To do
Using the material that follows, output exactly the lines from the one containing "You are a computer-use agent. Viewport: 1284px" through the one containing "You are a computer-use agent. This", with both ends kept.

Task inputs
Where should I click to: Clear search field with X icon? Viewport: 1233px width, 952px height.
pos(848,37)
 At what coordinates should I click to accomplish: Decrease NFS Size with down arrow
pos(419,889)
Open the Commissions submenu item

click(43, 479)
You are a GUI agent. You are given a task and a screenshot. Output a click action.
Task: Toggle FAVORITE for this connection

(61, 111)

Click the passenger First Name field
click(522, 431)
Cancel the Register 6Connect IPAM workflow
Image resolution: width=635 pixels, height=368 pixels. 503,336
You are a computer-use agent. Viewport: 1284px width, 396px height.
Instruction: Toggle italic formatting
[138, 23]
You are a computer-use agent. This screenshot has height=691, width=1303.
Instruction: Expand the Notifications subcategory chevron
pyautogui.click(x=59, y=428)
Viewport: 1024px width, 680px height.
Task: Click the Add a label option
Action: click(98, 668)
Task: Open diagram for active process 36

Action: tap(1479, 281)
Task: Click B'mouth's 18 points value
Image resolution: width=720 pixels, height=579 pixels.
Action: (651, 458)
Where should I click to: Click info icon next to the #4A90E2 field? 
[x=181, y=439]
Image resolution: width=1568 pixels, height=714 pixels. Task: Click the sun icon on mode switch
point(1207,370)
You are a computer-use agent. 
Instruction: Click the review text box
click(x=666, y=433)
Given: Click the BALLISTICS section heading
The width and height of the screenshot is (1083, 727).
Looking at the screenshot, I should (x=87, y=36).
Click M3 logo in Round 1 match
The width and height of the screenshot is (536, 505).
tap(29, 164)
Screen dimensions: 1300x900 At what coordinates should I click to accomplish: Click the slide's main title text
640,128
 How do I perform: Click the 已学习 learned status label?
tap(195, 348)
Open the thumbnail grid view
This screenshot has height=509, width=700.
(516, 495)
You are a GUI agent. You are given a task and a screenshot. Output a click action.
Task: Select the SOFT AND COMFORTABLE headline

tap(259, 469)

Written answer
You are a computer-use agent. Viewport: 1284px width, 396px height.
Instruction: Toggle italic formatting
[138, 23]
You are a computer-use agent. This screenshot has height=691, width=1303.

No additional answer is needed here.